*** Supplied data Section Begins ***

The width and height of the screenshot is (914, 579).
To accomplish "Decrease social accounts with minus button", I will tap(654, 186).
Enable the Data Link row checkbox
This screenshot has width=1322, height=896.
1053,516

*** Supplied data Section Ends ***
*** Supplied data Section Begins ***

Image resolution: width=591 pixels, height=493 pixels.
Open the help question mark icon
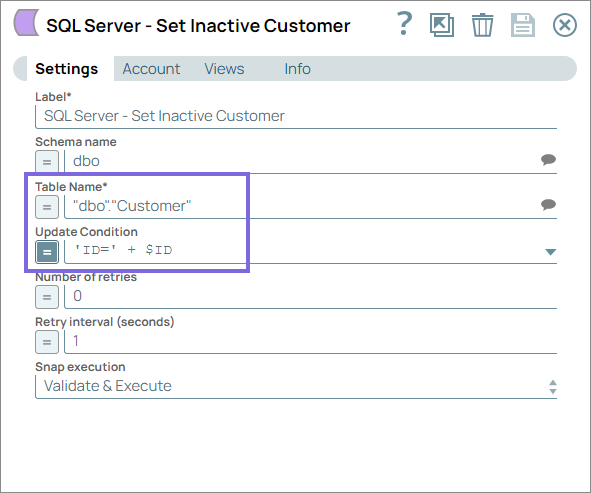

*** Supplied data Section Ends ***

:: Work instruction ::
Which lines above run from the one containing "Image resolution: width=591" down to the one containing "Open the help question mark icon"? Repeat exactly those, both ends included, and nothing else.

:: Expected answer ::
Image resolution: width=591 pixels, height=493 pixels.
Open the help question mark icon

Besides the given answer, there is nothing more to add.